The person who reads this definition might be tempted to imagine the stereotypical "dick pic" as the subject of this bil. But it should be noted that some of the animated GIF reactions built into popular messaging apps would fall under this definition, including clips from popular movies and TV shows, as well as drawings (including cartoons) featuring sexual conduct.
This bill criminalizes sending a wide range of messages based both on their content and their intent. Some of these messages might approach threats or harassment, where legitimate criminal intent could exist. Most of the messages that would fall within this bill's scope, however, are far more casual and innocent.
Does it violate the spirit or the letter of either the U.S. Constitution or the Idaho Constitution? Examples include restrictions on speech, public assembly, the press, privacy, private property, or firearms. Conversely, does it restore or uphold the protections guaranteed in the U.S. Constitution or the Idaho Constitution?
House Bill 625 violates the constitutional protections of the First Amendment, both freedom of speech and freedom of the press.

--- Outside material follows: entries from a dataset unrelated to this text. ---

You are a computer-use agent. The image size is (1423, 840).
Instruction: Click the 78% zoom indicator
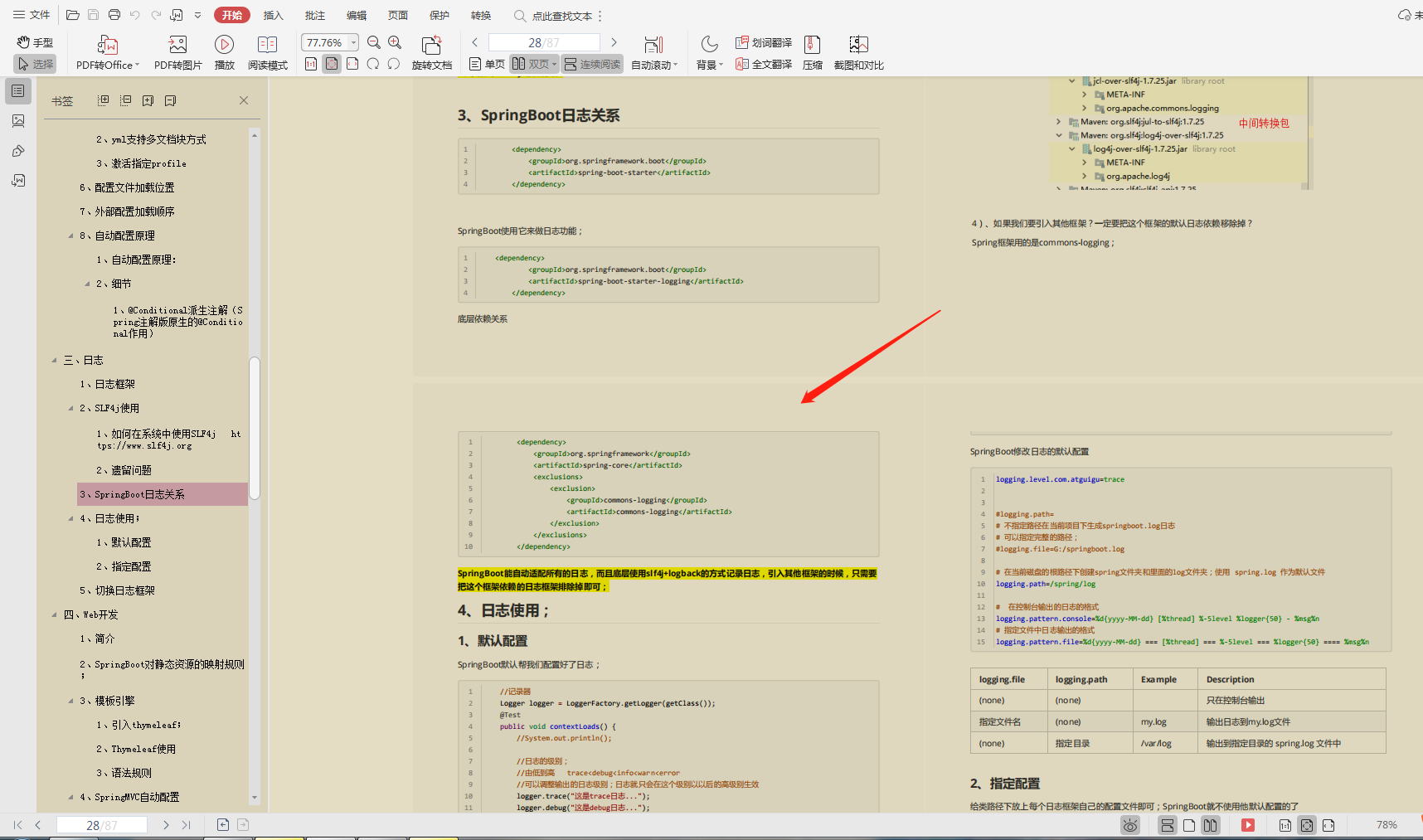pyautogui.click(x=1387, y=824)
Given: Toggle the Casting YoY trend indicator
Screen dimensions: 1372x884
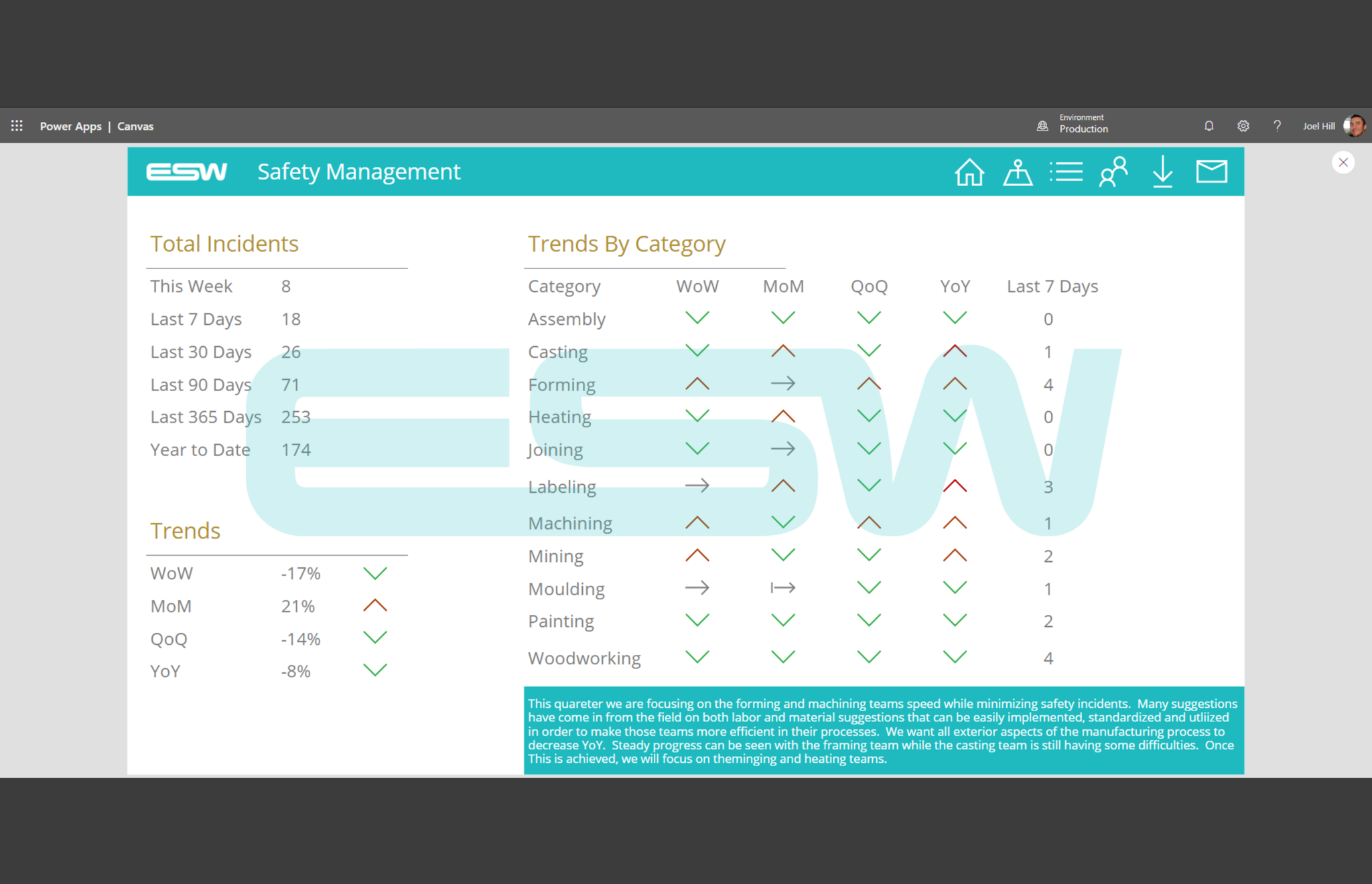Looking at the screenshot, I should click(x=954, y=350).
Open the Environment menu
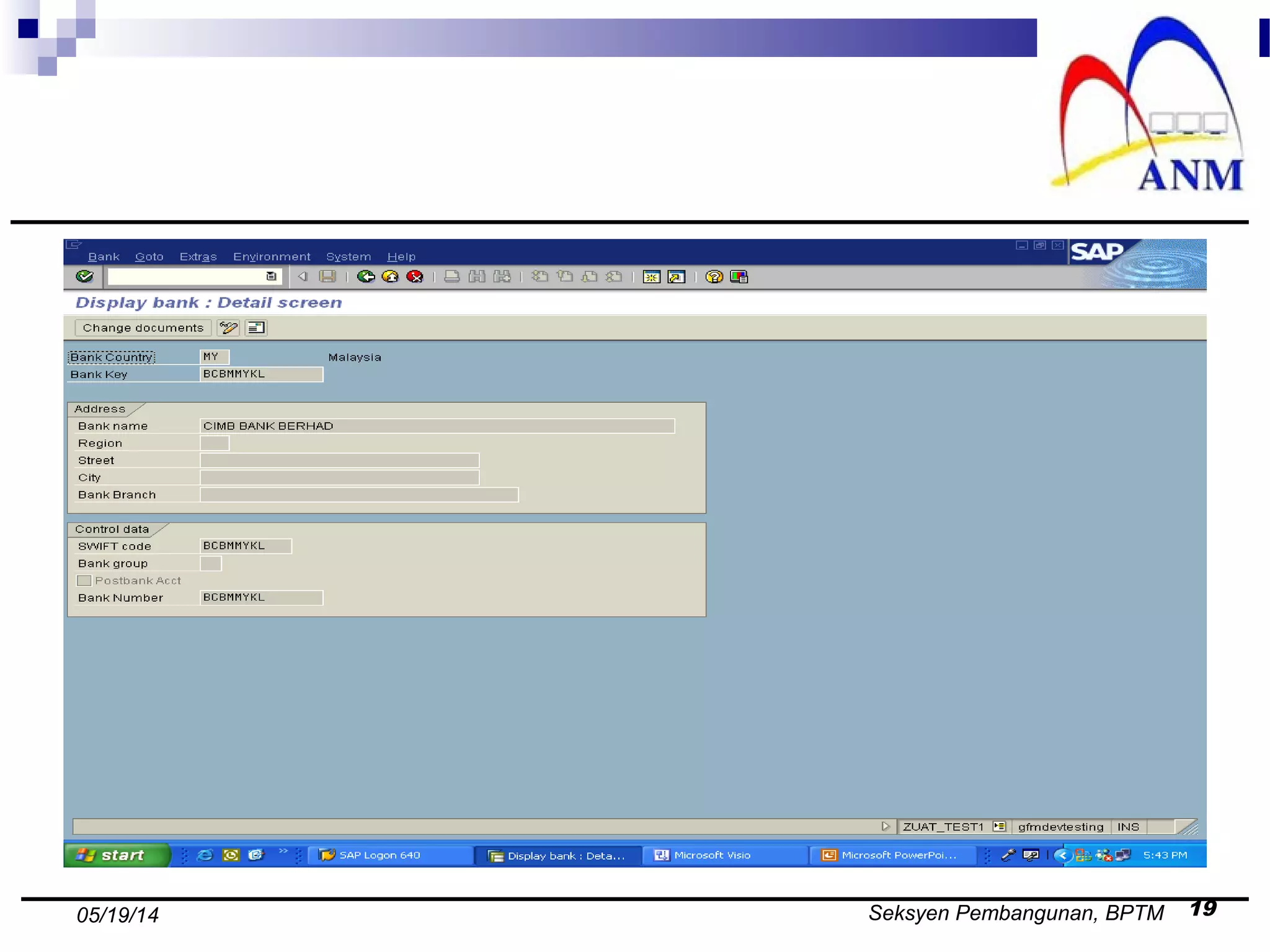Screen dimensions: 1270x952 pos(272,257)
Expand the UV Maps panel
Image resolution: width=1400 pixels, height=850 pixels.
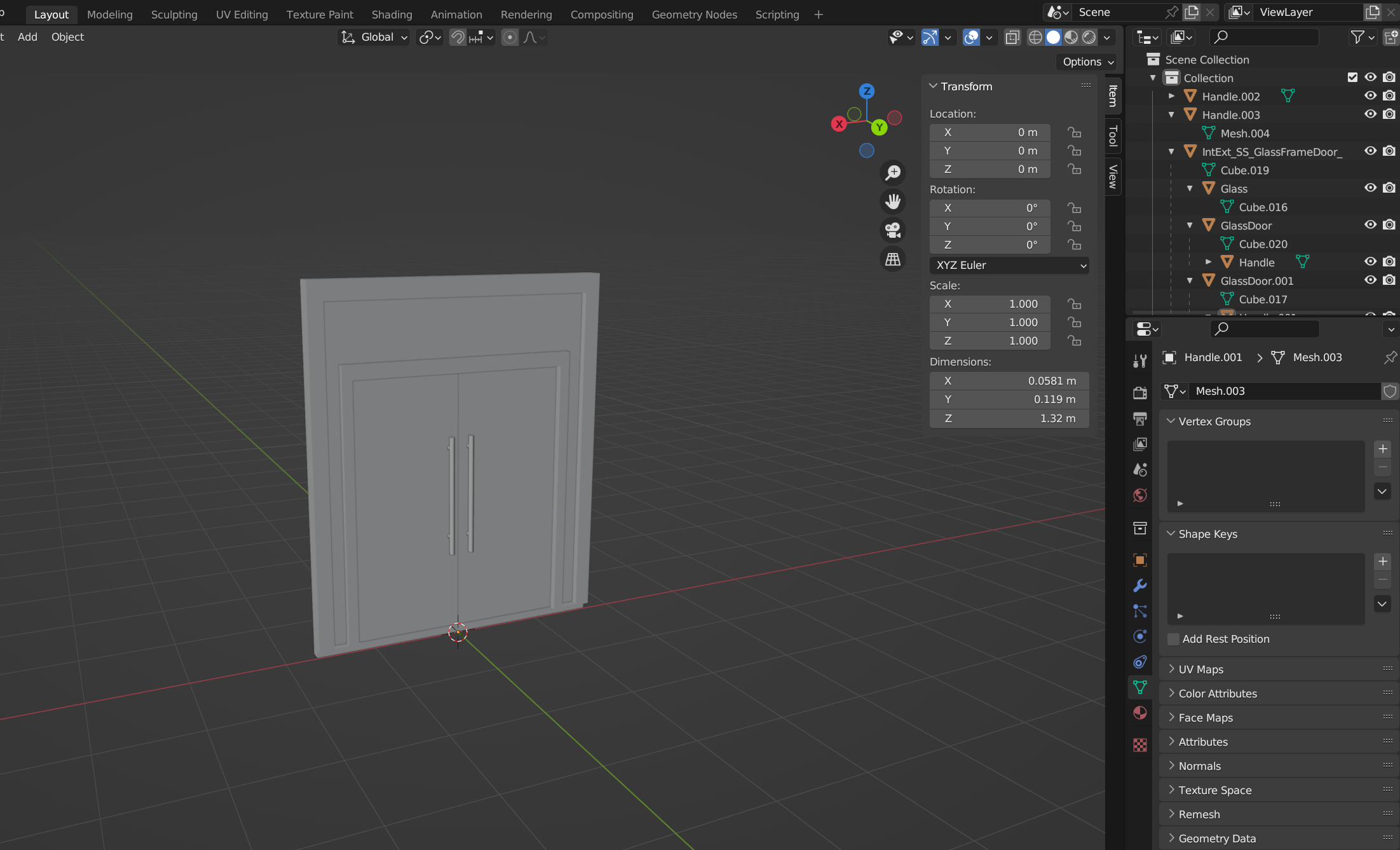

The right to send words that might be perceived as annoying includes the right to send images that might be perceived in the same way.
The definitions used in this statute are broad enough to potentially prevent even relevant news featuring a photo or video of a public official in a compromising position from being sent to an email list.
Of course, an unwilling recipient of an electronic message is free to block messages from an unwelcome sender, which is similar to the freedom to walk away from unwelcome speech.